Во-вторых, Уильямс не только был знатоком художественной литературы, истории искусств и отчасти оперы, но и часто ссылался в своих трудах на произведения художественной литературы в отличие от большинства своих современников. Уильямс считал, что вымышленные примеры, предлагаемые философами читателям и самим себе, — это «не жизнь, а плохая литература». Хорошая литература, являясь плодом воображения, гораздо ближе к жизни, и сам Уильямс для придания большего социального и психологического правдоподобия своим произведениям часто иллюстрировал их примерами героев литературных произведений. Это были самоубийцы, алкоголики, неверные мужья или заблудившиеся в джунглях — наряду с «кричаще безвкусными фашистскими вождями», финансовыми магнатами и бюрократами. Он одинаково свободно обсуждает греческую мораль на примере гомеровского Аякса, ценность жизни на примере долгожительницы Елены Макропулос Яначека или отчуждение от своей семьи, ссылаясь на Оуэна Уиннгрейва, описанного Генри Джеймсом. Самой удачной персонификацией стал изображенный Уильямсом в его классическом эссе «Моральная удача» Поль Гоген в художественной версии биографии художника.
В-третьих, Уильямса отличала от многих представителей аналитической философии любовь к архаике и приверженность к экзотике и преувеличениям. В результате он стал талантливым историком философии, проявив при этом незаурядную интуицию.
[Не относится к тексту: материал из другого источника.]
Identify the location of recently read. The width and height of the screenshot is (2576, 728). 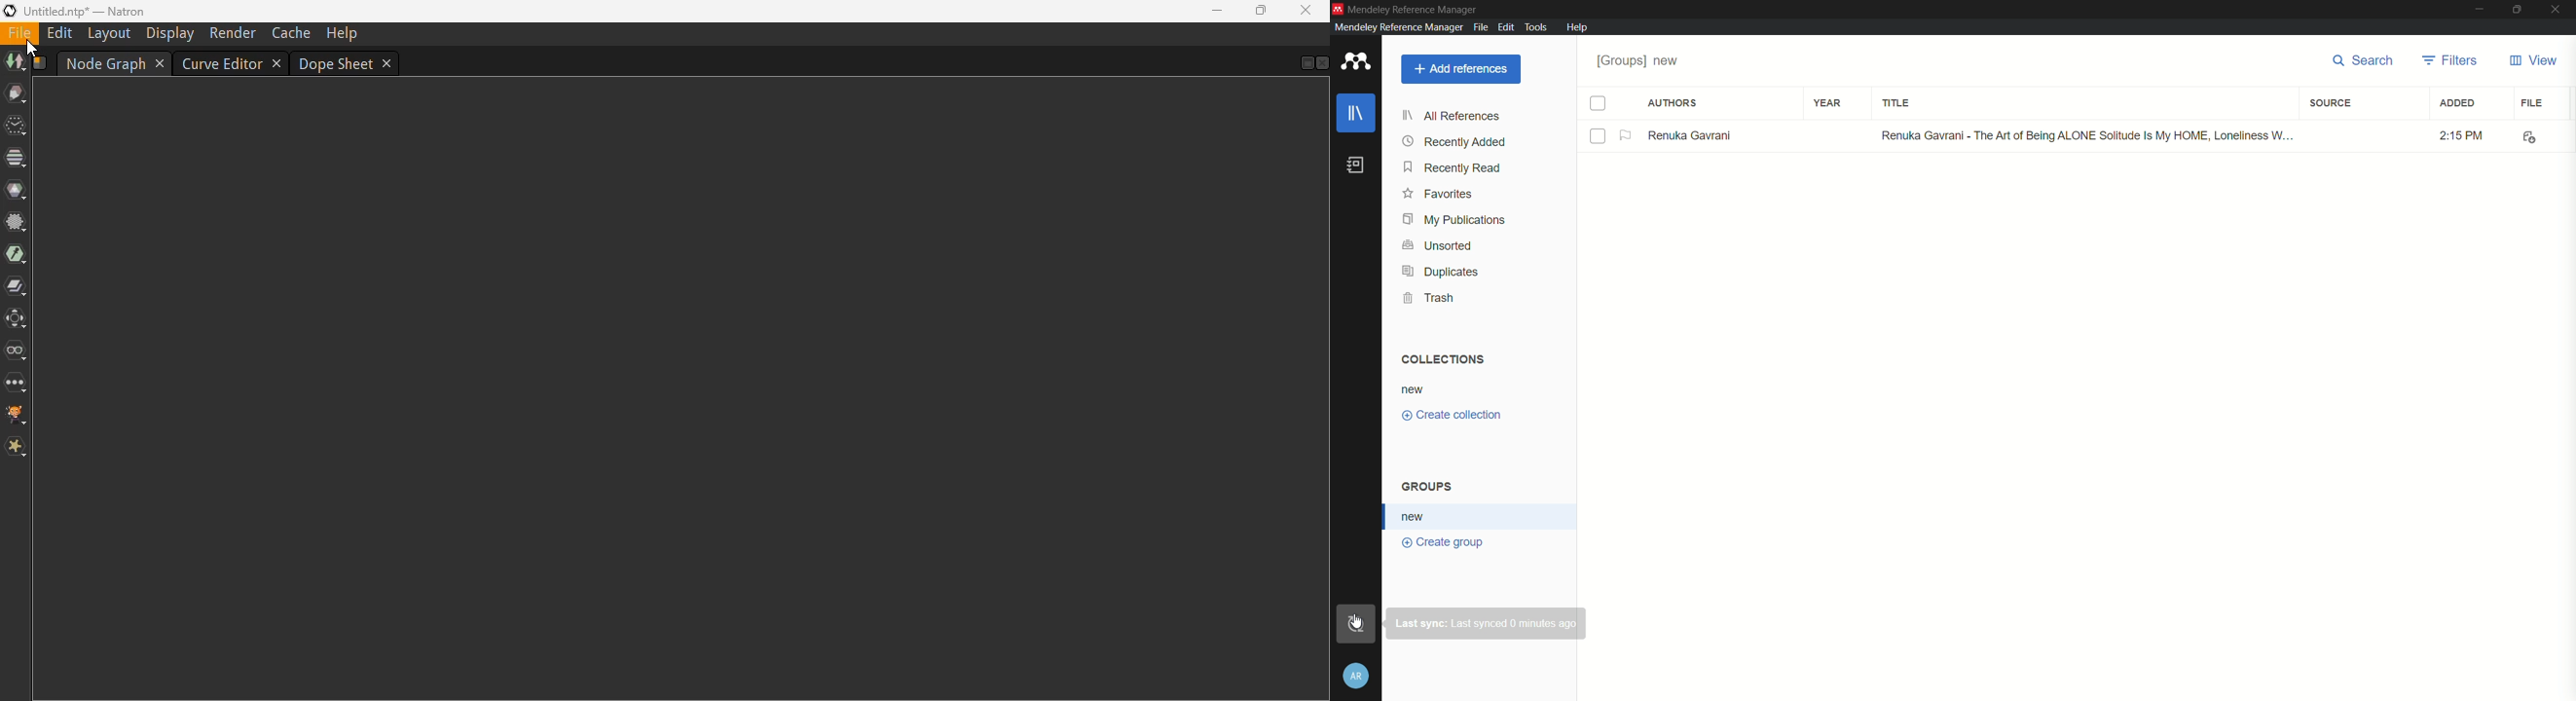
(1452, 168).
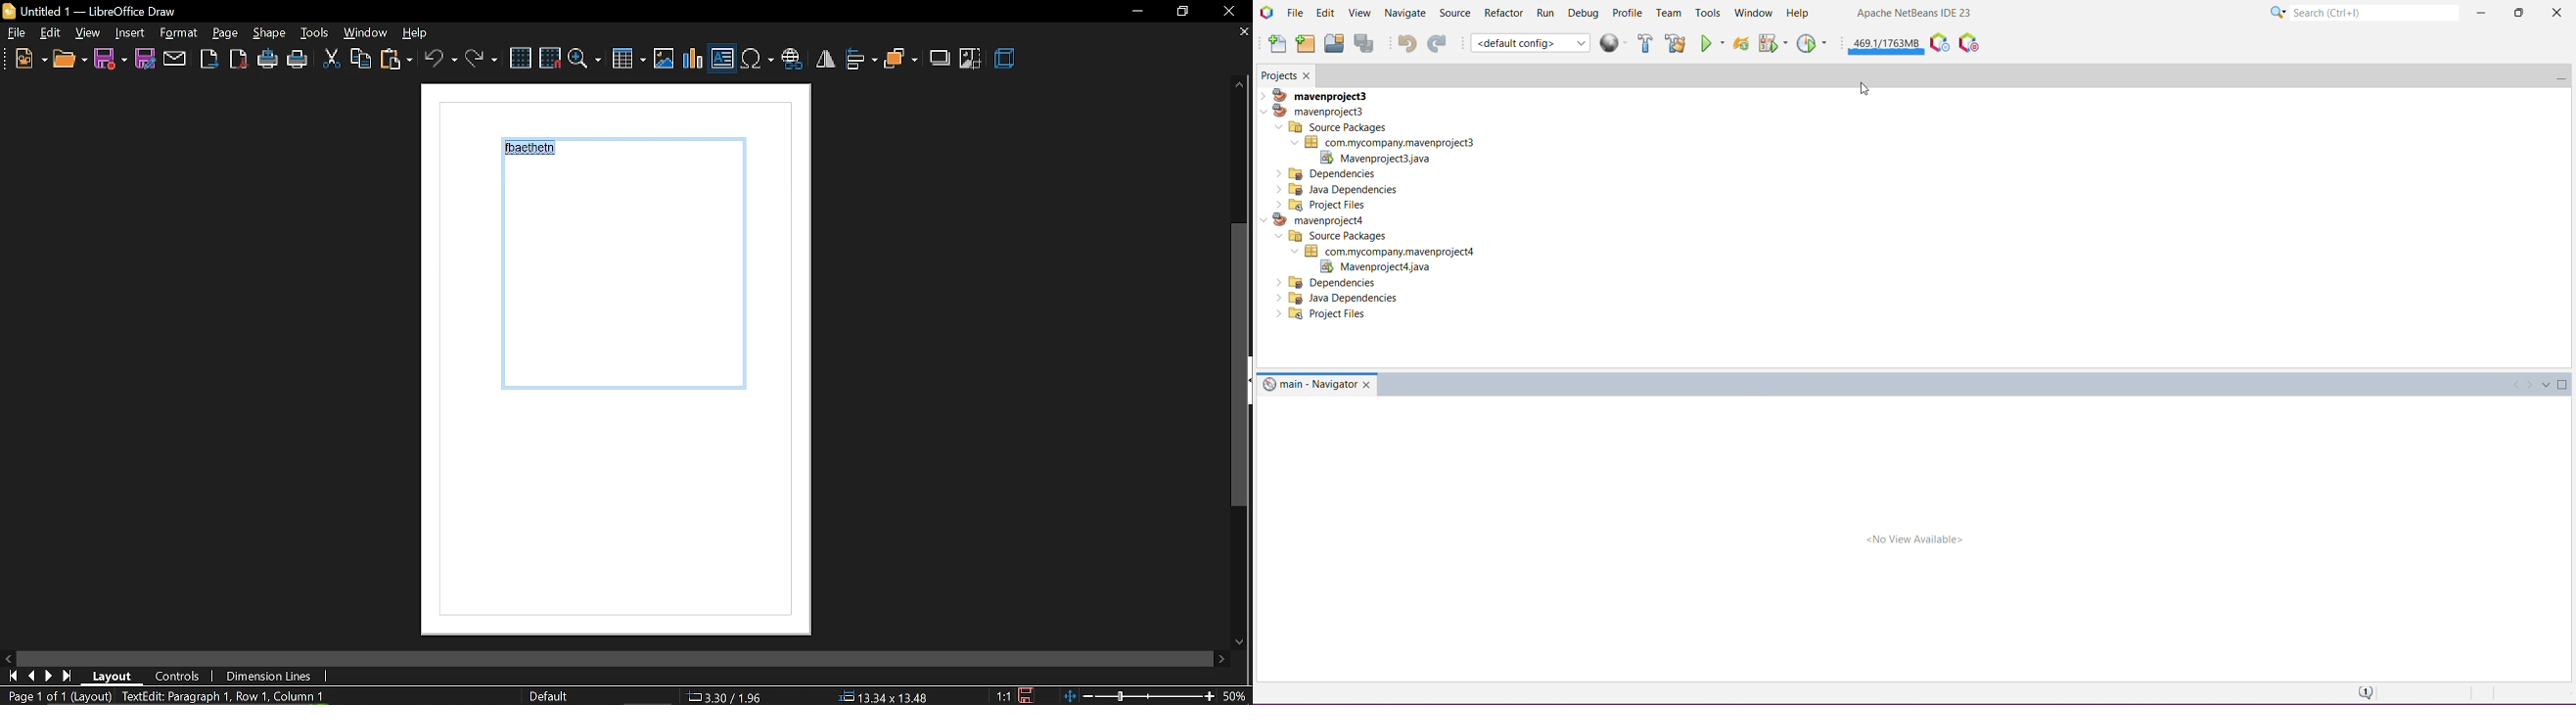 The image size is (2576, 728). Describe the element at coordinates (29, 59) in the screenshot. I see `new` at that location.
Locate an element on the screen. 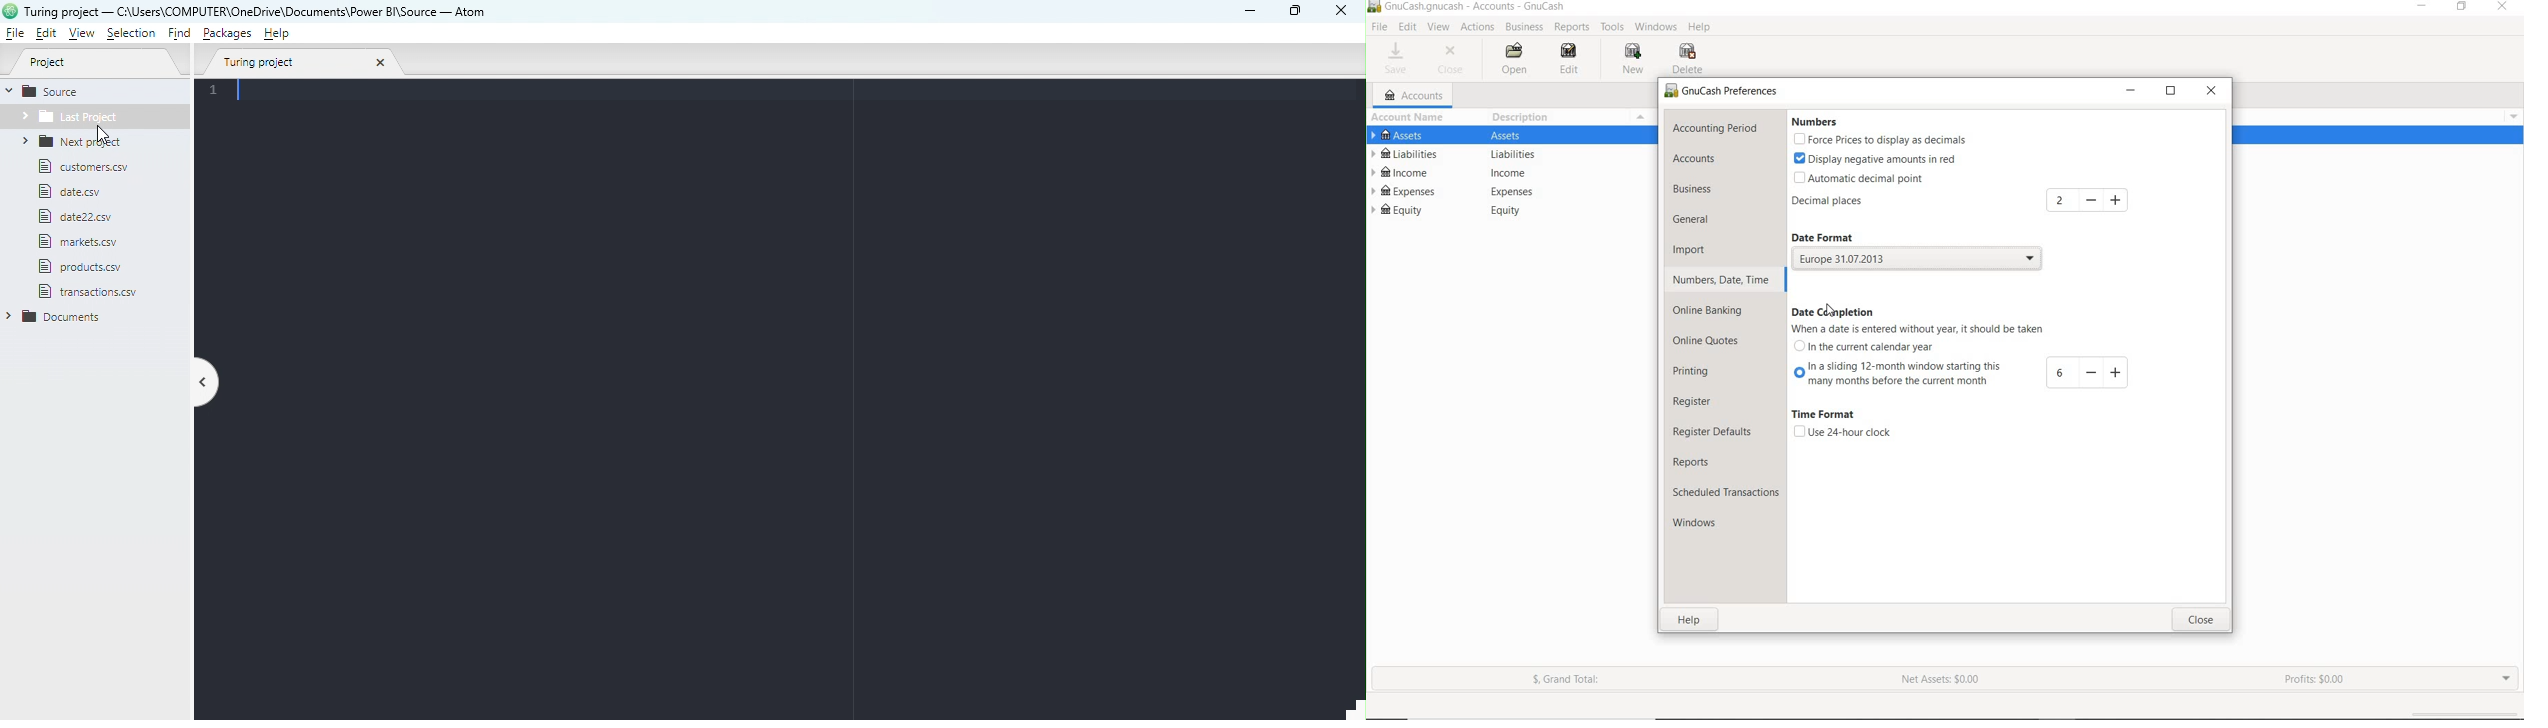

Он досконально знал эпос Гомера и античную драму, но также питал интерес к экзистенциалистам середины двадцатого века и их предшественникам; его взгляды на идеи, долг и роль случая были близки взглядам Сартра; его недоверие к признанным экспертам в области морали и нравственности заставляет вспомнить о Достоевском и Ницше. Уильямс считал, что общение с радикально иными умами — какими бы странными ни были их понятия — оказывает освобождающее и плодотворное влияние на воображение философа и его отношение к современным проблемам.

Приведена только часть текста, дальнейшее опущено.